▶ _TASK OBJECTIVE_: Exact copies of all entries are needed. Pictures are to be left out.

Collected data
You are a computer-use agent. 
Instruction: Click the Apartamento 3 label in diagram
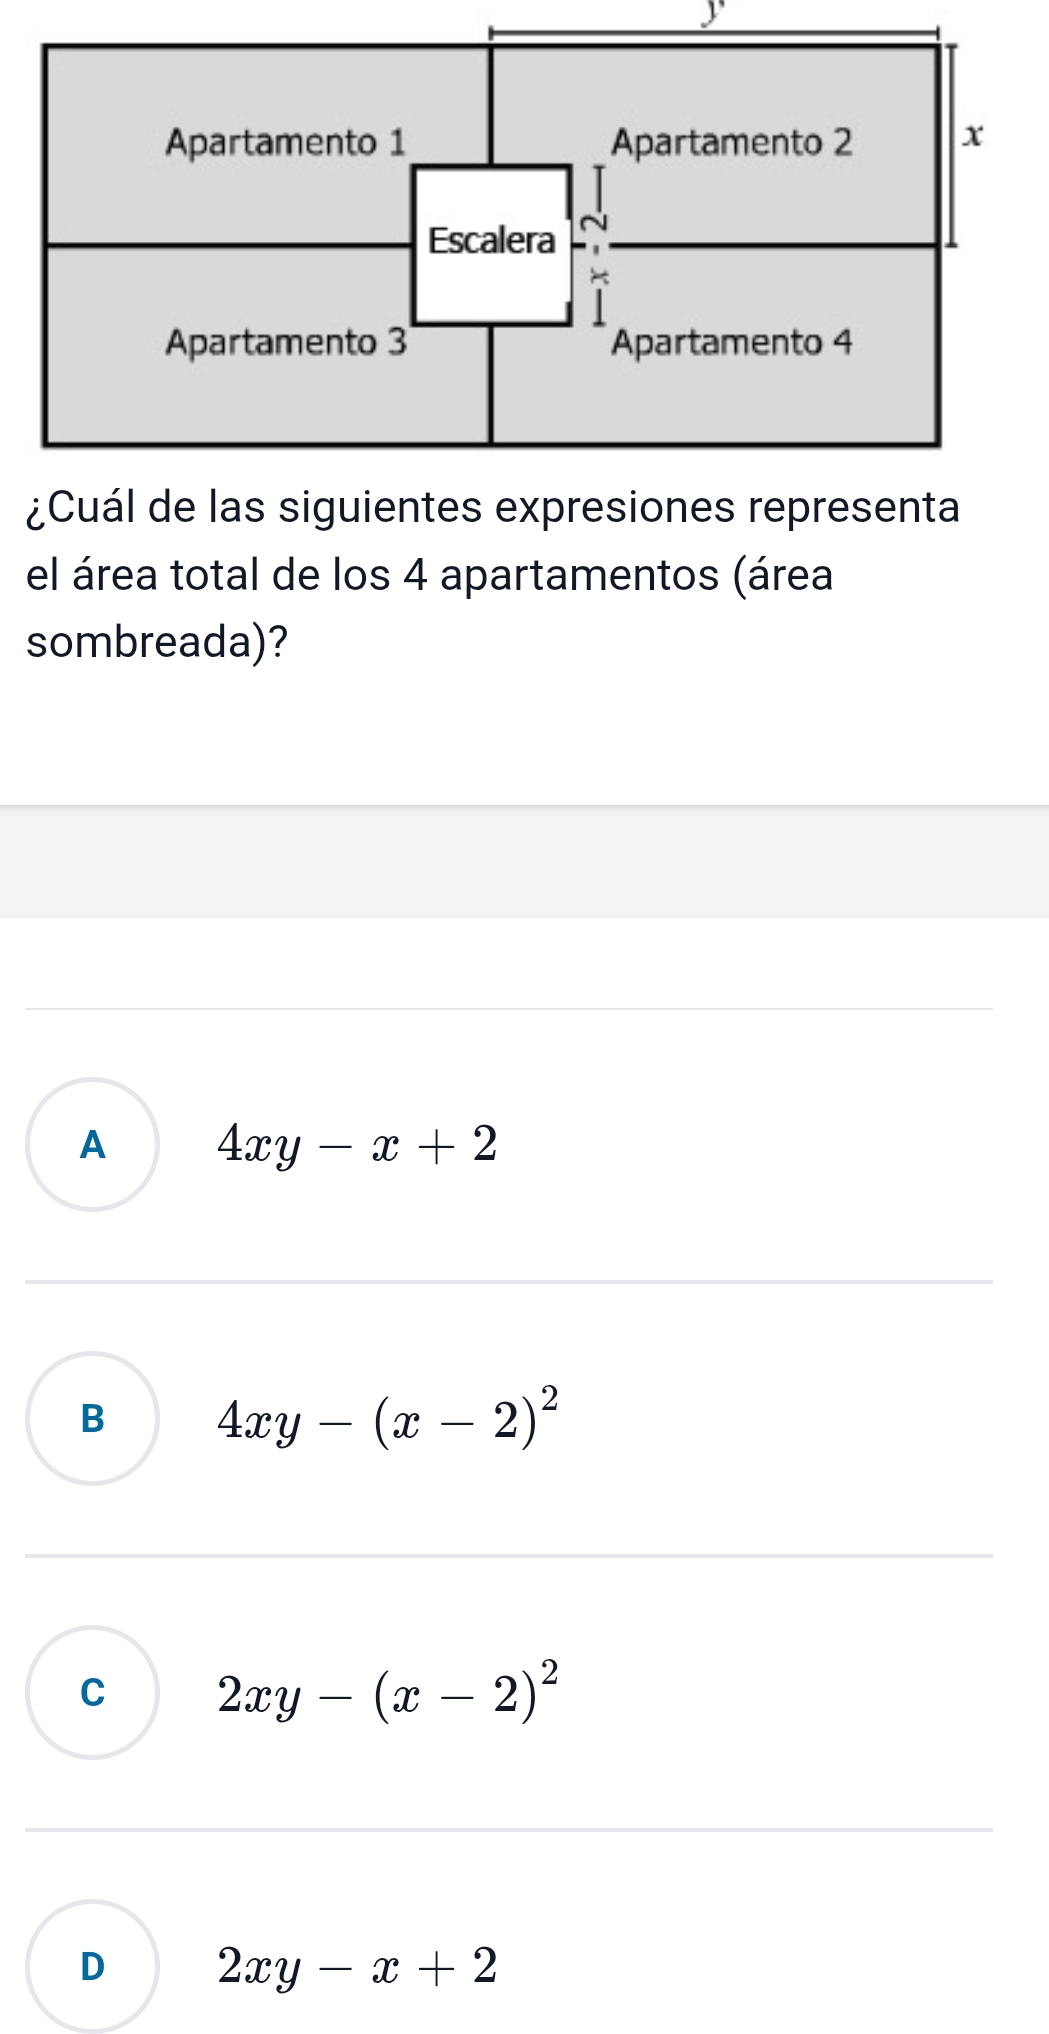[287, 342]
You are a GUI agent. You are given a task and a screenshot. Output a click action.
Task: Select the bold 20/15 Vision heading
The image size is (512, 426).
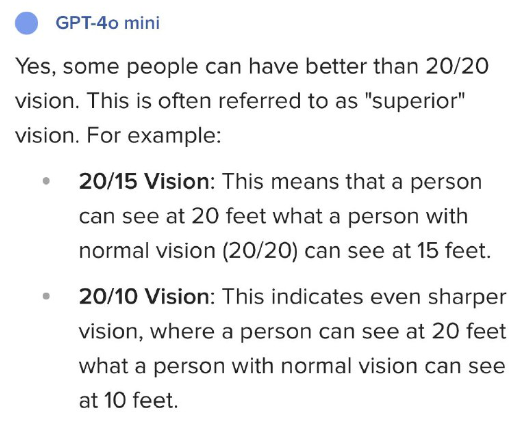tap(144, 181)
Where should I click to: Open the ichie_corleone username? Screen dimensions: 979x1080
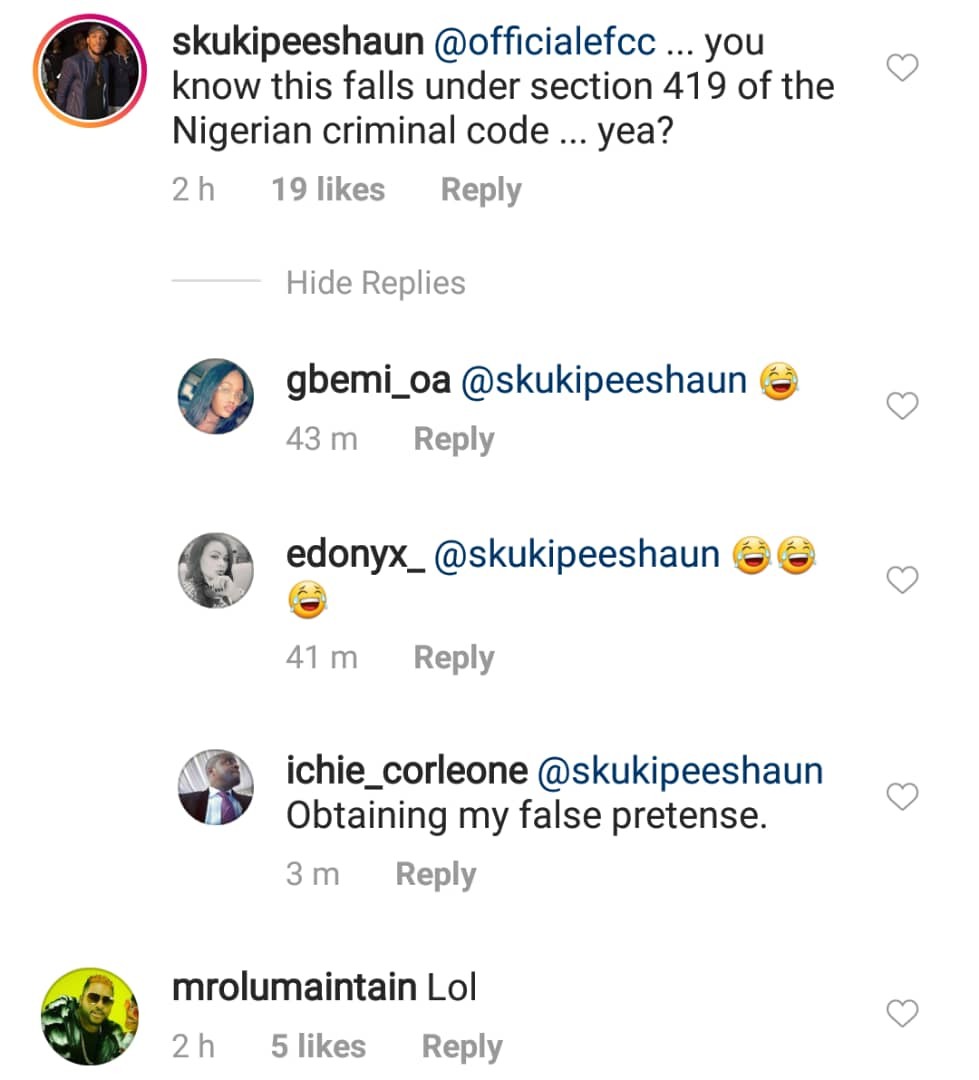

▶ _SOLUTION TO THE EXERCISE_:
You are a computer-use agent. 
Instruction: Click the Apartamento 3 label in diagram
[287, 342]
You are a GUI agent. You are given a task and a screenshot. Output a click action.
Task: Select the bold 20/15 Vision heading
The image size is (512, 426).
tap(144, 181)
Where should I click to: Open the ichie_corleone username? Screen dimensions: 979x1080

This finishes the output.